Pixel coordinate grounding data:
───
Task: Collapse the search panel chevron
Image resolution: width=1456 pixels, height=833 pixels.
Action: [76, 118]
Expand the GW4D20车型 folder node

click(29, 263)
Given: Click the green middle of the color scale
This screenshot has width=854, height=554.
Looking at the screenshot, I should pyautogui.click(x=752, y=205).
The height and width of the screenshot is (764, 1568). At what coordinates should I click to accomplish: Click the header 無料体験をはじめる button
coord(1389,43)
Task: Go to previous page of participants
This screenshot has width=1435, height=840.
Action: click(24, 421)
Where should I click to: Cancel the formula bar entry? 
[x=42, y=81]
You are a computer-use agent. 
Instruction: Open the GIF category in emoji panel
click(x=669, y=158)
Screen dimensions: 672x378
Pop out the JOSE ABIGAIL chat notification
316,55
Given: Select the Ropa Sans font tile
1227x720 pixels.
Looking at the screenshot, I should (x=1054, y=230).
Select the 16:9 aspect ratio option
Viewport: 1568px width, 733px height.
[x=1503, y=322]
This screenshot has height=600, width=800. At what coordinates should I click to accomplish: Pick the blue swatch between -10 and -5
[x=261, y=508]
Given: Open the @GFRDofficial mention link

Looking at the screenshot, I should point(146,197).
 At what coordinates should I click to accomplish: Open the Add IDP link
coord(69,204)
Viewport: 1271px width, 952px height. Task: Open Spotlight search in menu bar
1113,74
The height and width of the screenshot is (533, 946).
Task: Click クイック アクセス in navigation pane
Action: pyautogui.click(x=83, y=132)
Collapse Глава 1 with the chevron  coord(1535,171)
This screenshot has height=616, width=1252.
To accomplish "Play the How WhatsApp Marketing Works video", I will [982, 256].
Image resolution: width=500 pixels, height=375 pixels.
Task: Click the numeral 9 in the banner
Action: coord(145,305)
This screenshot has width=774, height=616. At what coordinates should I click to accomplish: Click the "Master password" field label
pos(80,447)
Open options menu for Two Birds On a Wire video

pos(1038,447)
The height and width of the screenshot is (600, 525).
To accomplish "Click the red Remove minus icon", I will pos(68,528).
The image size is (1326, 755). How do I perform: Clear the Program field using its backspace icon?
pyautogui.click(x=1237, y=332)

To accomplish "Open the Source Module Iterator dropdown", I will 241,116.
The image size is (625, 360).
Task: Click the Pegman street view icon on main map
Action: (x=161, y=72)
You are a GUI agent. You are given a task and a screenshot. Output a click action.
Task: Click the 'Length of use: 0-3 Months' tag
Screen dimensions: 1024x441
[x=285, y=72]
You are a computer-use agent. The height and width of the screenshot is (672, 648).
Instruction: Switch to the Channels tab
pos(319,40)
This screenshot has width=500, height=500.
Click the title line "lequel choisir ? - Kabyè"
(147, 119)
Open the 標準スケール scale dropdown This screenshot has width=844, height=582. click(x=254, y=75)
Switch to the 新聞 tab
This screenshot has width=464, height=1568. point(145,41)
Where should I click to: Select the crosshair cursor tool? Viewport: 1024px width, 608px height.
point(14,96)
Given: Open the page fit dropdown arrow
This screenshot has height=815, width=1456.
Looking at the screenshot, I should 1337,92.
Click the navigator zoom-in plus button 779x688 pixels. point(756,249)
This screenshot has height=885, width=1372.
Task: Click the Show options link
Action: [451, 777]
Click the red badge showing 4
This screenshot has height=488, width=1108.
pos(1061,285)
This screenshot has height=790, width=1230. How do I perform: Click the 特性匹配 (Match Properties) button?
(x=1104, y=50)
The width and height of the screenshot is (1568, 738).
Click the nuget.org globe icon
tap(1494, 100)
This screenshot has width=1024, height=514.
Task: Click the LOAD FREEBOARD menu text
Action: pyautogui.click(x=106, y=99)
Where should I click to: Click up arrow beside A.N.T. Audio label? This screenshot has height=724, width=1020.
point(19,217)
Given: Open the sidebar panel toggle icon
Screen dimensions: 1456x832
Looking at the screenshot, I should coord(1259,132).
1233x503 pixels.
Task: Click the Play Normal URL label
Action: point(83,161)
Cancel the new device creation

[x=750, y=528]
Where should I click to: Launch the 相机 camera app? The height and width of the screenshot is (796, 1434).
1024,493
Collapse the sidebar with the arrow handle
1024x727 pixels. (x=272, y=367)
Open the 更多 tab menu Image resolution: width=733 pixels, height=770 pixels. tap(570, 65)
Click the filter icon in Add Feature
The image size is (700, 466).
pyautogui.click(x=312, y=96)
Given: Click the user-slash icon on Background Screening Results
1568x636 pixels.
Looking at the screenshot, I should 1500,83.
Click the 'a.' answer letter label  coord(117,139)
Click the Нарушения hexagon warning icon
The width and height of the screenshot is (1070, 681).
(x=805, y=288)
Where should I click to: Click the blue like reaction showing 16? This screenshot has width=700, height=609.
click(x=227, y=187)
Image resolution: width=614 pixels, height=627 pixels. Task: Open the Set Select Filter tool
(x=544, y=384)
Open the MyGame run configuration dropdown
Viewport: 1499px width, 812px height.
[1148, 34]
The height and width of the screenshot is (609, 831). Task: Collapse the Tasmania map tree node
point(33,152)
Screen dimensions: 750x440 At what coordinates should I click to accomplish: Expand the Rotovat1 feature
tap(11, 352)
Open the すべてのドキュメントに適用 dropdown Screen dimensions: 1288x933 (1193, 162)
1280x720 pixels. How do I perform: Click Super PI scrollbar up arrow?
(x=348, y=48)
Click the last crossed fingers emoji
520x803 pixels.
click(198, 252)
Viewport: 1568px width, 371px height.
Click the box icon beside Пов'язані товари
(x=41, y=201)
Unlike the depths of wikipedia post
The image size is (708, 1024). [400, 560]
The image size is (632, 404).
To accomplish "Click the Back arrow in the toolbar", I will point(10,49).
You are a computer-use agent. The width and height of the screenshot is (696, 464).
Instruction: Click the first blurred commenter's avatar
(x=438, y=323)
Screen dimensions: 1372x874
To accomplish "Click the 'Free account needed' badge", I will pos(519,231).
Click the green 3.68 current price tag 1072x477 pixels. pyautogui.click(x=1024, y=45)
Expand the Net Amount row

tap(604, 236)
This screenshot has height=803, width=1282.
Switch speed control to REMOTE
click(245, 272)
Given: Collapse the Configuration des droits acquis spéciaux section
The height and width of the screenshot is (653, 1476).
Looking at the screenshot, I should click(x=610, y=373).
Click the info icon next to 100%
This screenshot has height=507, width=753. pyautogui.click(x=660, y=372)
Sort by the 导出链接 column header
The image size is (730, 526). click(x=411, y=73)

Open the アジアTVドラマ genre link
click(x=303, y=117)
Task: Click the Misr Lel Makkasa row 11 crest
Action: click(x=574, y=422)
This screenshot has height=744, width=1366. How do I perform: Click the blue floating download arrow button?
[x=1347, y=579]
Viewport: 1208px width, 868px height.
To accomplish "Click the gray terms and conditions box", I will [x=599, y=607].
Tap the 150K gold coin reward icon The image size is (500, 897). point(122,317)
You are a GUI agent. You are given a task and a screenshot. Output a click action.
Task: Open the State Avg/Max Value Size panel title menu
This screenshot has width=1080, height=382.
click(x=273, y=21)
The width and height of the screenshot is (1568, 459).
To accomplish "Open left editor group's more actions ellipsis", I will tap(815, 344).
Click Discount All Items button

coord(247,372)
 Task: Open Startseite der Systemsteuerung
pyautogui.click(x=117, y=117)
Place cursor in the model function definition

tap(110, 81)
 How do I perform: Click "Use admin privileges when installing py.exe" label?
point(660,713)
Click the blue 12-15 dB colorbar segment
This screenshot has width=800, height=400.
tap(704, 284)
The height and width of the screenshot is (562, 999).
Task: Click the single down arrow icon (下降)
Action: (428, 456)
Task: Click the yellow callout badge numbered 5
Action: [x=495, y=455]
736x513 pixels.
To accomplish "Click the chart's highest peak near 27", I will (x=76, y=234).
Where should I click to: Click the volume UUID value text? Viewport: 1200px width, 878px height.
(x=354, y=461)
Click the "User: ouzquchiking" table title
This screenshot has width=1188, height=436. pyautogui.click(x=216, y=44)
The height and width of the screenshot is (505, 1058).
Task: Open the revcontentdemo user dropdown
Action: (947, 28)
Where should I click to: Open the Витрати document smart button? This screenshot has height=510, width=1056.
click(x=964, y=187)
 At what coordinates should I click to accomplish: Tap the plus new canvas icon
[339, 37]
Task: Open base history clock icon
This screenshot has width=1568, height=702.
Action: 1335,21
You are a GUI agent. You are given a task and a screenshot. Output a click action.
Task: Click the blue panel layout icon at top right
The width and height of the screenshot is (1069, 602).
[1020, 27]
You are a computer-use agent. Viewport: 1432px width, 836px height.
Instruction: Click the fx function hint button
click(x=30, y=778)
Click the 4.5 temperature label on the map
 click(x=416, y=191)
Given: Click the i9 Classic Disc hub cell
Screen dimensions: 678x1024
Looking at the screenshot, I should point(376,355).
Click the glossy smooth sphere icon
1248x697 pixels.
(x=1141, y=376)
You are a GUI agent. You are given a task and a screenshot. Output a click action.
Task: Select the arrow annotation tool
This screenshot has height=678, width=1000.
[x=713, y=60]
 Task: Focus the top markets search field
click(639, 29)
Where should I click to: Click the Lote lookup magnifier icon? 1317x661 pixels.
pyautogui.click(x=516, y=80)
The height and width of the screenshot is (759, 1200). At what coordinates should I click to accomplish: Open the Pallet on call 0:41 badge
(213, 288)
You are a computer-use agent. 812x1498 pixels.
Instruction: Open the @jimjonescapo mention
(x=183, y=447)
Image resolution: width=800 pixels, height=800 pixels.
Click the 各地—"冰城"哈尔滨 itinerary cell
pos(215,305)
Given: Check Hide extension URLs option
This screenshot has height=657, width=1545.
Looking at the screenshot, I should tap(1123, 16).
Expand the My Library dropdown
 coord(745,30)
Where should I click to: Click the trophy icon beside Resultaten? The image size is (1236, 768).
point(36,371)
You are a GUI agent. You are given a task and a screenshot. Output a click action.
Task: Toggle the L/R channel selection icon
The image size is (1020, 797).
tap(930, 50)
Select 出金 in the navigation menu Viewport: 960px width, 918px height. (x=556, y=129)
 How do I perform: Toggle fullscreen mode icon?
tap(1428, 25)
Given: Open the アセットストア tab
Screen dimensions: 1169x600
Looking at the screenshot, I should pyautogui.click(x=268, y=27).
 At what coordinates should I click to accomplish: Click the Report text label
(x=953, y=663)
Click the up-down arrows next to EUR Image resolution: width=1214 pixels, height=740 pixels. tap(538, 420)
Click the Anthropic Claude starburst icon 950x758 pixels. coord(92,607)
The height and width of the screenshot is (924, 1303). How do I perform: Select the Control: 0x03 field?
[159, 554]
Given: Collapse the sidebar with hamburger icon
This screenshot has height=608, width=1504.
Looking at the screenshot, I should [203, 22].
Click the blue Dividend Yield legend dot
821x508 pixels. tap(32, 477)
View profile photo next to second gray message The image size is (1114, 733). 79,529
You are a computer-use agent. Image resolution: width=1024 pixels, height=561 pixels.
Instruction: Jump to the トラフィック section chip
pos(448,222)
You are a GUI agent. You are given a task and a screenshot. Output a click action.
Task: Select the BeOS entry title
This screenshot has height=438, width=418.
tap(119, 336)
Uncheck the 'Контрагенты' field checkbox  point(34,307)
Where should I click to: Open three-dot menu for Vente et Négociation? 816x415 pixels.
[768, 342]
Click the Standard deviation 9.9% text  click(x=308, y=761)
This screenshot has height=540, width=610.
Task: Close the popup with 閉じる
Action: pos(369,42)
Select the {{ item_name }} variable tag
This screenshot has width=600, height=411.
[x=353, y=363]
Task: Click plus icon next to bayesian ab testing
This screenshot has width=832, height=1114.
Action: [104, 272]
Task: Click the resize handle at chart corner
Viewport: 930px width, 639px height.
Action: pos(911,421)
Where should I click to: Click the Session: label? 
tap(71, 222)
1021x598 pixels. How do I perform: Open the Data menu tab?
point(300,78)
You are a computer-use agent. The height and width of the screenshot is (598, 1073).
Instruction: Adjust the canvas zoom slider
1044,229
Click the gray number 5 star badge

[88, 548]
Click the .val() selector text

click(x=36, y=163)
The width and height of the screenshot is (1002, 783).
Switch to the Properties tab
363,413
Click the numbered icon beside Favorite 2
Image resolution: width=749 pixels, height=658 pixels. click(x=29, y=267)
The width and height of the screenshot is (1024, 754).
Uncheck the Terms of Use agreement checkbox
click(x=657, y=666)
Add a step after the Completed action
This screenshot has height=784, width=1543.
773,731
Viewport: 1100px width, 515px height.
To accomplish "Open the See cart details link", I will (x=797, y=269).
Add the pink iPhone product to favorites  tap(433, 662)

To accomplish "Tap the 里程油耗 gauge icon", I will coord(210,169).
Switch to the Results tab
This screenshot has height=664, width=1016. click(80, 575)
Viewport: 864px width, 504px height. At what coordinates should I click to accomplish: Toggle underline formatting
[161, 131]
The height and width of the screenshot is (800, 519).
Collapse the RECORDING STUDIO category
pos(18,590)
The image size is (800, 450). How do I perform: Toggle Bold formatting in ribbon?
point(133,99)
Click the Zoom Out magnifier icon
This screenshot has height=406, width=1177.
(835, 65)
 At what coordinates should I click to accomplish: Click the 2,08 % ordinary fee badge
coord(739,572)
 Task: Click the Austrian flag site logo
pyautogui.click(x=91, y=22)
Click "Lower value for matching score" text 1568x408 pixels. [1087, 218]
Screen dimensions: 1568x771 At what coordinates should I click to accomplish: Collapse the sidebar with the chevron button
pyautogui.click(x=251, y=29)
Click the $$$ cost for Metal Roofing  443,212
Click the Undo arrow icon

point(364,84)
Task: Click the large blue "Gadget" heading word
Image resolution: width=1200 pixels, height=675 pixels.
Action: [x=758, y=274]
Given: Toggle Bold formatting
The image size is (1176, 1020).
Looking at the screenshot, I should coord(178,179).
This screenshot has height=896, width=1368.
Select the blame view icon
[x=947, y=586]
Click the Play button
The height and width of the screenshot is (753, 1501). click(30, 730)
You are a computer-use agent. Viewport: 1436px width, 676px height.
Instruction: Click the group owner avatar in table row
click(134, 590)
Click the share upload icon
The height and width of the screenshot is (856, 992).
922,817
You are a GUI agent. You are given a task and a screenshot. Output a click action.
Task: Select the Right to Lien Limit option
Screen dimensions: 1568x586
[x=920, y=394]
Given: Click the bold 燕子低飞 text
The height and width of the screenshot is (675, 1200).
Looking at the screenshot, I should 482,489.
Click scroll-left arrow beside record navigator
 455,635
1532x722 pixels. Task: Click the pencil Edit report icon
───
> [What needs to be done] Copy every line from the records above that contains the string "scale".

> [Response to this task]
Given: Click the green middle of the color scale
Open the 標準スケール scale dropdown This screenshot has width=844, height=582. click(x=254, y=75)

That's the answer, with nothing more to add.